Requirement. Starting with the line that contains "[Seko mums Instagram] (51, 2437)" and stopping after the line that contains "Read More (137, 559)", return each line below exactly as written, with no others.

[Opening Records for the task section]

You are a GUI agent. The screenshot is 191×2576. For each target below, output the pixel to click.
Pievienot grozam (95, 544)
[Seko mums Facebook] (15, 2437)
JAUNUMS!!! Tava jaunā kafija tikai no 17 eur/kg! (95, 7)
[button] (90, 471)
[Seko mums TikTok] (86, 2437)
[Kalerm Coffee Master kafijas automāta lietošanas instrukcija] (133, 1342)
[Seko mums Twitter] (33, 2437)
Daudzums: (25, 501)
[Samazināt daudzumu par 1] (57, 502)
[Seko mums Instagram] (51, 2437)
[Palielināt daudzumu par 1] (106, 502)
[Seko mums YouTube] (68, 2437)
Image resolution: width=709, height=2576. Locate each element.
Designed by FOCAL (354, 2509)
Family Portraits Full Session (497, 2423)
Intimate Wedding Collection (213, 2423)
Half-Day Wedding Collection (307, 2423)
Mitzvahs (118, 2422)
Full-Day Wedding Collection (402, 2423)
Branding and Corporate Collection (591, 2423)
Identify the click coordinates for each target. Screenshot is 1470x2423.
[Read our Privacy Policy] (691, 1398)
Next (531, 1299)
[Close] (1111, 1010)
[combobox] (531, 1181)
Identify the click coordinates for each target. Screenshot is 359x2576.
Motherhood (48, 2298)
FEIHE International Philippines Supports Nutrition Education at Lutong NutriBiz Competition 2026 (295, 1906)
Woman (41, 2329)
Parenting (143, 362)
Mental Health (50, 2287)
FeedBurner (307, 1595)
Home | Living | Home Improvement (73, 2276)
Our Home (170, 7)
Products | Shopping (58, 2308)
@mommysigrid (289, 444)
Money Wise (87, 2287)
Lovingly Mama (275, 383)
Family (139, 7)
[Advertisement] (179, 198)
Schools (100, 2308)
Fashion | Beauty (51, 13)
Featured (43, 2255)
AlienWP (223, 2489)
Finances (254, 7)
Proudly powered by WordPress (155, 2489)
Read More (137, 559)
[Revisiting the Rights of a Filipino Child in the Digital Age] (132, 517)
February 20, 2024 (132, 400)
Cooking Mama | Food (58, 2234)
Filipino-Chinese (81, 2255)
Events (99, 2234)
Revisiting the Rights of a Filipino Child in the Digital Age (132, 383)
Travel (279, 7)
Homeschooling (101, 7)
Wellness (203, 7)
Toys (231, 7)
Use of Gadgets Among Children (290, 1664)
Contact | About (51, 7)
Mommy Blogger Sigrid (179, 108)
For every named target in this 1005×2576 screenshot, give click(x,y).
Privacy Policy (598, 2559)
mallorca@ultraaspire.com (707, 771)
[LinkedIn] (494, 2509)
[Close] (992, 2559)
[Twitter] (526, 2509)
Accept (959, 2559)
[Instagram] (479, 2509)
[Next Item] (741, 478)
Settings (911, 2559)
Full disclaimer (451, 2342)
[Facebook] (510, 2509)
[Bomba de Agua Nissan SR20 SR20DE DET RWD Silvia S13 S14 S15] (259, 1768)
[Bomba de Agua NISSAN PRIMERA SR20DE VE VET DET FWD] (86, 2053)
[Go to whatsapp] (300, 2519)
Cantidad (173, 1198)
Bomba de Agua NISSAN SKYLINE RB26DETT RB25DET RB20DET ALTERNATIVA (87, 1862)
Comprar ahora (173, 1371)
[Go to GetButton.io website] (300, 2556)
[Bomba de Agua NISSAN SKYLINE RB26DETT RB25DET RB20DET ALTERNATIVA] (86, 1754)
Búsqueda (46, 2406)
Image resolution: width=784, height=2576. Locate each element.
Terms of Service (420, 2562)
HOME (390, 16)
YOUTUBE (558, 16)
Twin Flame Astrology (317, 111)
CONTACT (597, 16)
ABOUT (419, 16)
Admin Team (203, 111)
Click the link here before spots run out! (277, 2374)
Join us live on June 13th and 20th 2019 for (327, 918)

[Closing Records for the task section]

Reply.
[Seko mums Instagram] (51, 2437)
[Palielināt daudzumu par 1] (106, 502)
[Seko mums YouTube] (68, 2437)
Image resolution: width=709, height=2576. Locate each element.
Designed by FOCAL (354, 2509)
Family Portraits Full Session (497, 2423)
Intimate Wedding Collection (213, 2423)
Half-Day Wedding Collection (307, 2423)
Mitzvahs (118, 2422)
Full-Day Wedding Collection (402, 2423)
Branding and Corporate Collection (591, 2423)
Identify the click coordinates for each target. Screenshot is 1470x2423.
[Read our Privacy Policy] (691, 1398)
Next (531, 1299)
[Close] (1111, 1010)
[combobox] (531, 1181)
Identify the click coordinates for each target. Screenshot is 359x2576.
Motherhood (48, 2298)
FEIHE International Philippines Supports Nutrition Education at Lutong NutriBiz Competition 2026 (295, 1906)
Woman (41, 2329)
Parenting (143, 362)
Mental Health (50, 2287)
FeedBurner (307, 1595)
Home | Living | Home Improvement (73, 2276)
Our Home (170, 7)
Products | Shopping (58, 2308)
@mommysigrid (289, 444)
Money Wise (87, 2287)
Lovingly Mama (275, 383)
Family (139, 7)
[Advertisement] (179, 198)
Schools (100, 2308)
Fashion | Beauty (51, 13)
Featured (43, 2255)
AlienWP (223, 2489)
Finances (254, 7)
Proudly powered by WordPress (155, 2489)
Read More (137, 559)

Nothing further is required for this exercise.